I'm using VMs for my 5 node hadoop cluster (1VM has Name Node, 1VM has JobTracker/SecondaryNameNode/HMaster, and three VMs have DataNodes/TaskTrackers/HRegionServers/Zookeepers), which is of the Cloudera distribution and which I installed manually, as opposed to through Cloudera Manager.
Edit - The diskspace of each VM containing a DataNode is roughly 50-60% full. It would be nice of me to get this done by tomorrow morning but I could get away with 24 hours.
I have to return one of the VMs (specifically one particular DataNode) and replace it with another one (don't ask why). I have the second VM procured and can begin installing whenever I want.
Here is my current strategy:
- rsync DataNode's data directory to new Node, as well as the zookeeper's data directory.

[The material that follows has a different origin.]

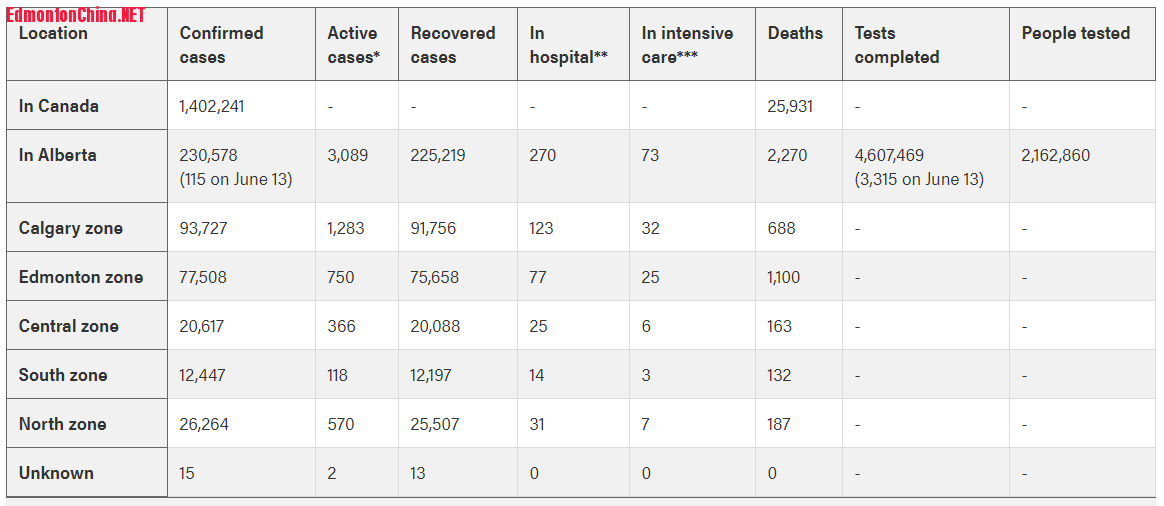Click the Location column header
This screenshot has width=1164, height=506.
click(x=53, y=34)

- rsync all configuration files (core-site.xml,hdfs-site.xml,mapred-site.xml, hbase-site.xml, zoo.cfg)
- Ask this question on Stack Overflow
Why number three? The NameNode holds the meta data of the location of all the blocks of all the files stored on HDFS. The HBase Meta table points to the RegionServers which have the HFiles for its data. The Zookeeper server's data on the DataNode is essential, too.
How do I go about instructing the NameNode and HBase/Zookeeper to point to the data on the newly procured VM? What else am I not considering?
Now this is actually a dev environment and I could export the HDFS data and the HBase data using Pig, wipe all the DataNode's and Zookeeper's data directories clean, and import the data back using Pig. Aside from being lame, I believe this would be a good exercise for me.